(Beginning of Source records)
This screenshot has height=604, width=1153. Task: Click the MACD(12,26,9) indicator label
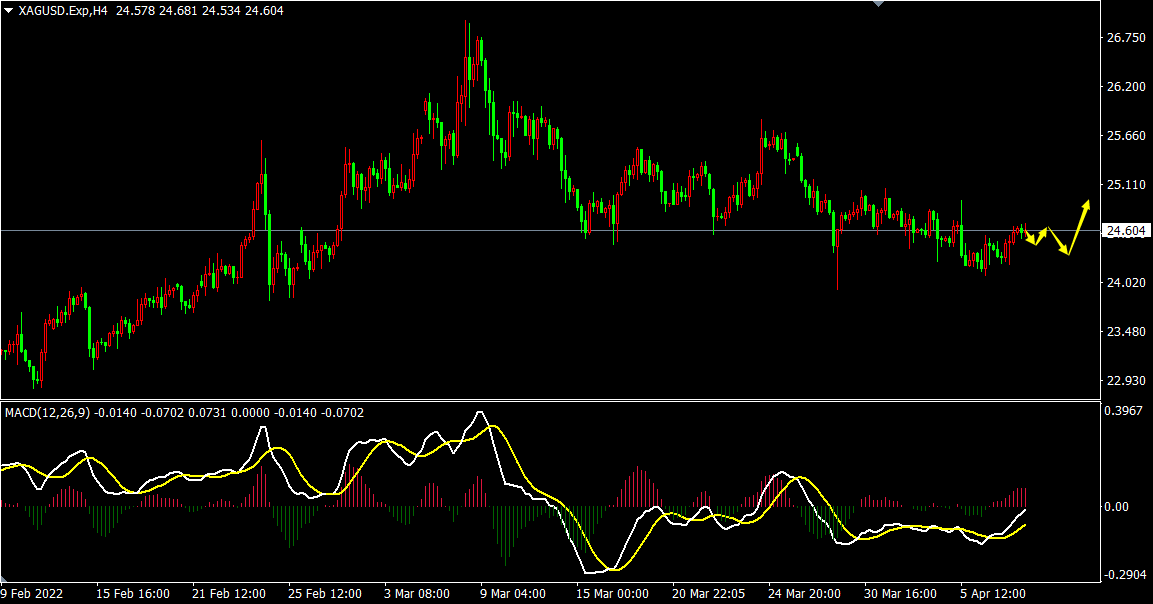[x=46, y=412]
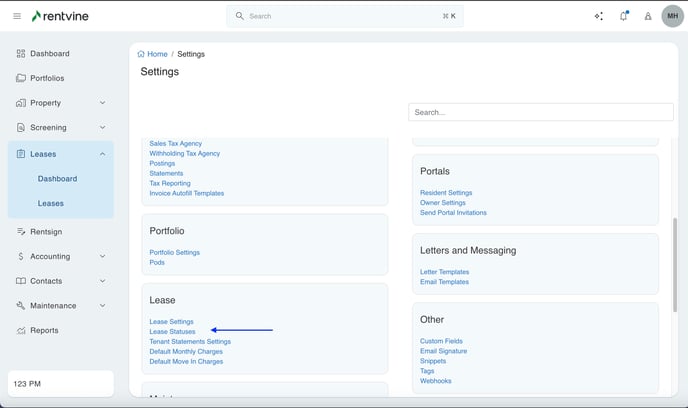Image resolution: width=688 pixels, height=408 pixels.
Task: Open the Lease Statuses link
Action: click(172, 332)
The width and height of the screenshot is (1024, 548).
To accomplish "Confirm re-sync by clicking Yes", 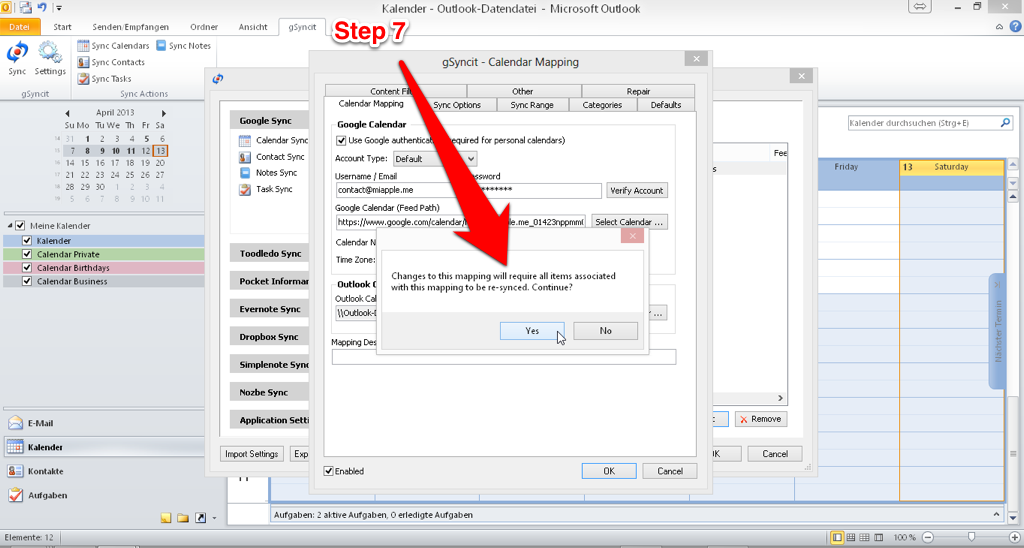I will (532, 331).
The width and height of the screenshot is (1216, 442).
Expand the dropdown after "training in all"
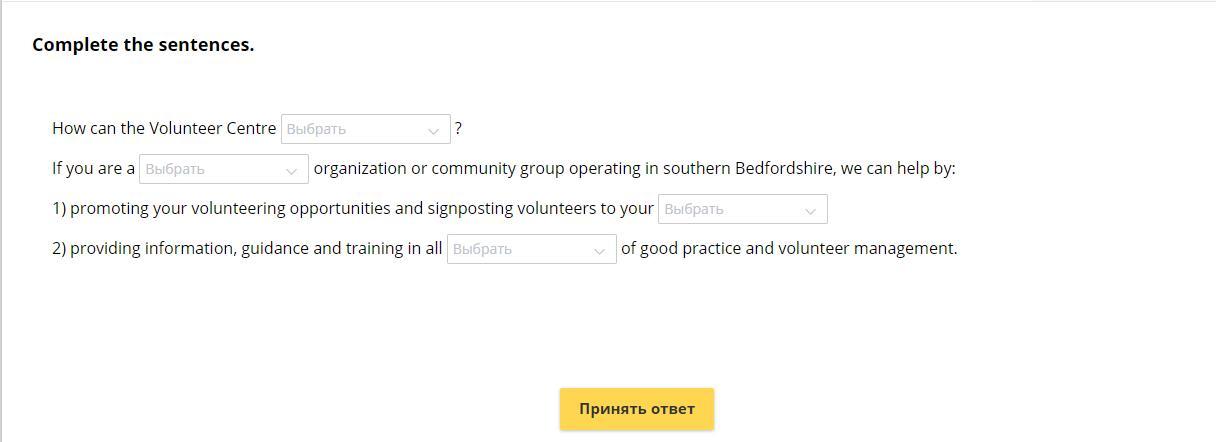pos(531,249)
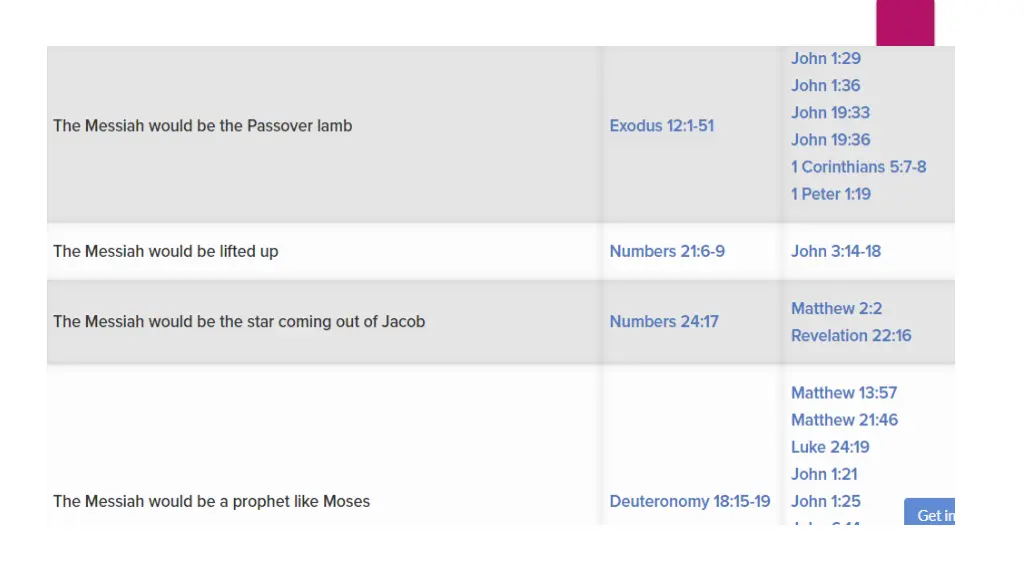Click the Matthew 21:46 link
The height and width of the screenshot is (576, 1024).
tap(844, 420)
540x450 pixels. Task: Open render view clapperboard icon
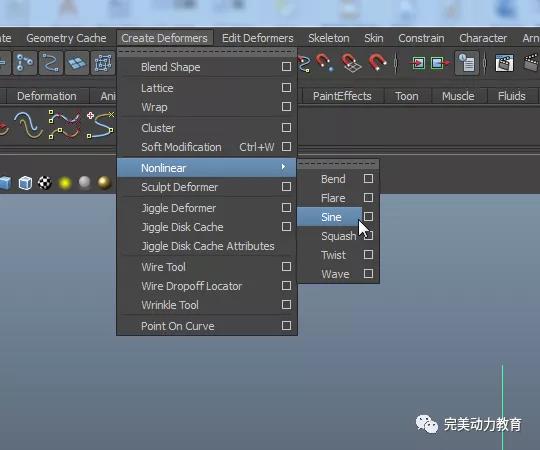pyautogui.click(x=504, y=63)
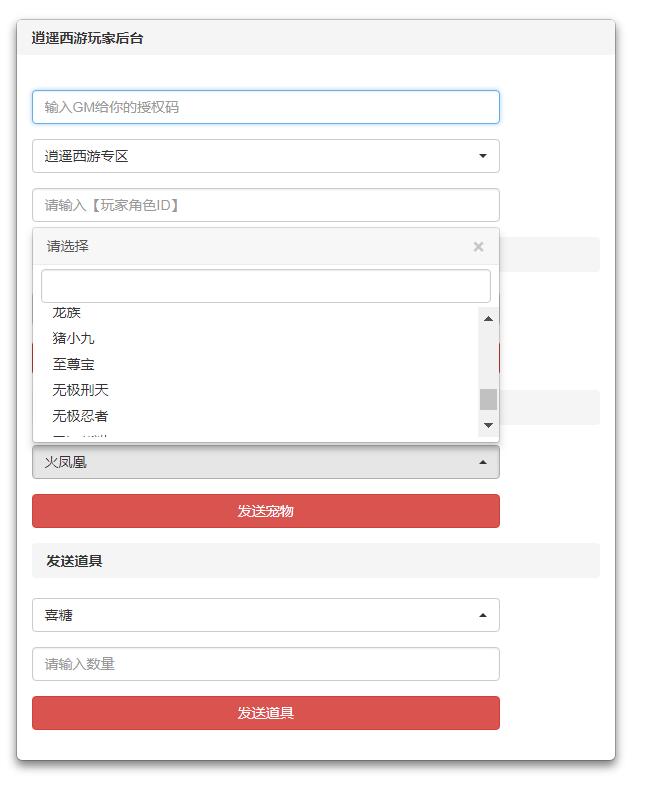Viewport: 653px width, 803px height.
Task: Click the 请输入数量 quantity field
Action: [265, 664]
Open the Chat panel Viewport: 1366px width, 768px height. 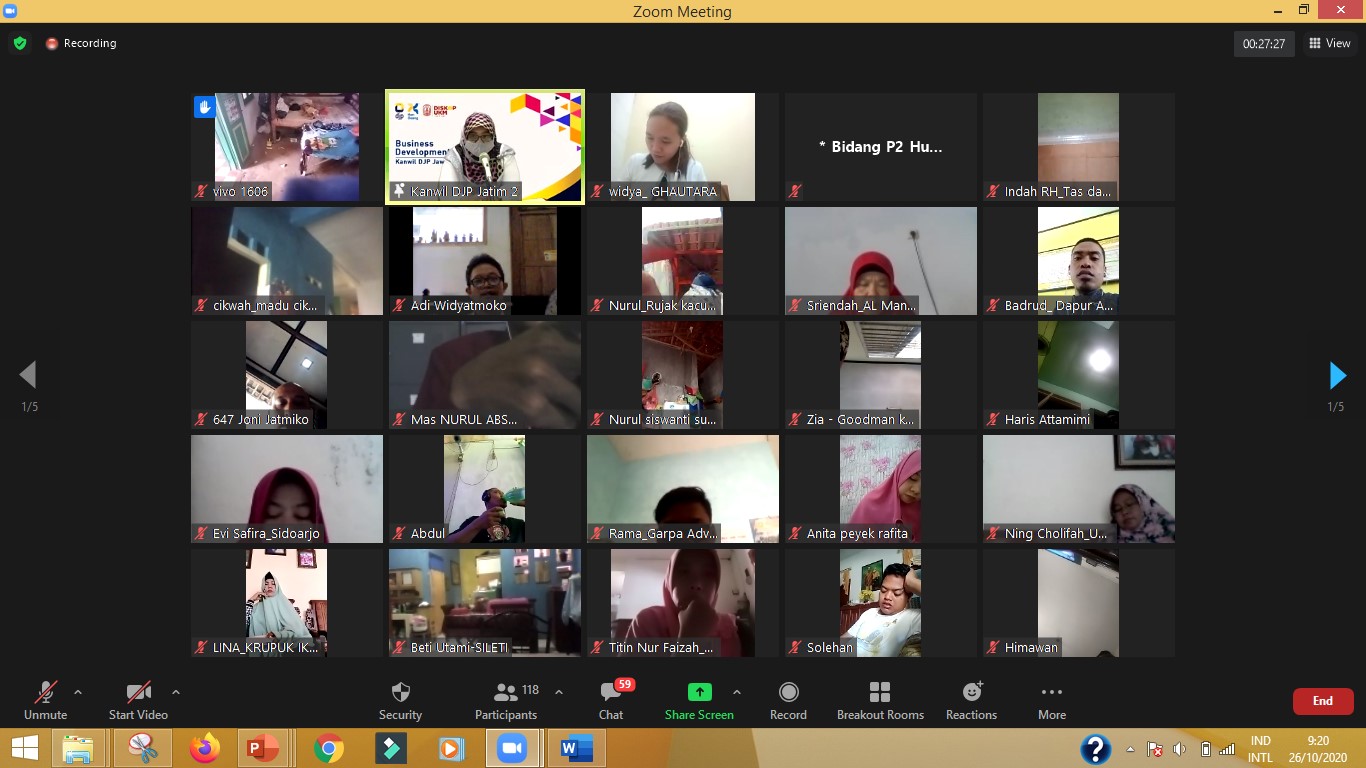pyautogui.click(x=610, y=693)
(End of Source records)
"The width and height of the screenshot is (1024, 548)." marks the last line to keep. Retype every line from the start of the entries through that one, exactly, and drop the pictures.

This screenshot has height=604, width=1153. Task: Click the MACD(12,26,9) indicator label
[x=46, y=412]
Image resolution: width=688 pixels, height=408 pixels.
Task: Open the Lease Statuses link
Action: click(172, 332)
The width and height of the screenshot is (1024, 548).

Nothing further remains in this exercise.